Stored items:
···
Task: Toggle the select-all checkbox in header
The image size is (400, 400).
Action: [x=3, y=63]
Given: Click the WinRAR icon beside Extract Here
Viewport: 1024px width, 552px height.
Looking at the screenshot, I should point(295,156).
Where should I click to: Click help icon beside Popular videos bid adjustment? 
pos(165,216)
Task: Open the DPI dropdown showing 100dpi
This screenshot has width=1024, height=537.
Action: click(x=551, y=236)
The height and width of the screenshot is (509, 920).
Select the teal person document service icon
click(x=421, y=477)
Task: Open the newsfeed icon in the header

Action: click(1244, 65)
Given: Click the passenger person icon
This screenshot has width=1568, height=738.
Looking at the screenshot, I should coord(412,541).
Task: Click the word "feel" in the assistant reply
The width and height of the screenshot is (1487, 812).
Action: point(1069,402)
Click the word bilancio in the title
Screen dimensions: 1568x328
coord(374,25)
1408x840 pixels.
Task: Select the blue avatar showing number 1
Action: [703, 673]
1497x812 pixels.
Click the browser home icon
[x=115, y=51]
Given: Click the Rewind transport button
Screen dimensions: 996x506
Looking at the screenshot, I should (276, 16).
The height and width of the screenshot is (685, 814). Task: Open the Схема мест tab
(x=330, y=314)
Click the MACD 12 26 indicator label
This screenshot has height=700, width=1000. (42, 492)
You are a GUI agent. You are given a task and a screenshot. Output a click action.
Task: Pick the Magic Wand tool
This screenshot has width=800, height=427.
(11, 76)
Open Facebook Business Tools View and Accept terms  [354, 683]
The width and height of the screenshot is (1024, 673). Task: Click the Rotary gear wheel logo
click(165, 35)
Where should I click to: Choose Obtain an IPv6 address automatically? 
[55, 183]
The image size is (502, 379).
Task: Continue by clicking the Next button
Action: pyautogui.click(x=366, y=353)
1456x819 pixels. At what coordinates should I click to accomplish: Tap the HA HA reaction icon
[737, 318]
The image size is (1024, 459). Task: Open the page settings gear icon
···
WORK ORDER: Repeat the records above in full, word for word.

TASK RESPONSE:
Task: Toggle the select-all checkbox in header
The image size is (400, 400).
Action: [x=3, y=63]
Given: Click the WinRAR icon beside Extract Here
Viewport: 1024px width, 552px height.
Looking at the screenshot, I should point(295,156).
Where should I click to: Click help icon beside Popular videos bid adjustment? 
pos(165,216)
Task: Open the DPI dropdown showing 100dpi
This screenshot has width=1024, height=537.
Action: click(x=551, y=236)
The height and width of the screenshot is (509, 920).
Select the teal person document service icon
click(x=421, y=477)
Task: Open the newsfeed icon in the header

Action: click(1244, 65)
Given: Click the passenger person icon
This screenshot has width=1568, height=738.
Looking at the screenshot, I should coord(412,541).
Task: Click the word "feel" in the assistant reply
The width and height of the screenshot is (1487, 812).
Action: point(1069,402)
Click the word bilancio in the title
Screen dimensions: 1568x328
coord(374,25)
1408x840 pixels.
Task: Select the blue avatar showing number 1
Action: [703, 673]
1497x812 pixels.
Click the browser home icon
[x=115, y=51]
Given: Click the Rewind transport button
Screen dimensions: 996x506
Looking at the screenshot, I should (276, 16).
The height and width of the screenshot is (685, 814). Task: Open the Схема мест tab
(x=330, y=314)
Click the MACD 12 26 indicator label
This screenshot has height=700, width=1000. (42, 492)
You are a GUI agent. You are given a task and a screenshot. Output a click action.
Task: Pick the Magic Wand tool
This screenshot has width=800, height=427.
(11, 76)
Open Facebook Business Tools View and Accept terms  [354, 683]
The width and height of the screenshot is (1024, 673). Task: Click the Rotary gear wheel logo
click(165, 35)
Where should I click to: Choose Obtain an IPv6 address automatically? 
[55, 183]
The image size is (502, 379).
Task: Continue by clicking the Next button
Action: pyautogui.click(x=366, y=353)
1456x819 pixels. At what coordinates should I click to accomplish: Tap the HA HA reaction icon
[737, 318]
The image size is (1024, 459). Task: Open the page settings gear icon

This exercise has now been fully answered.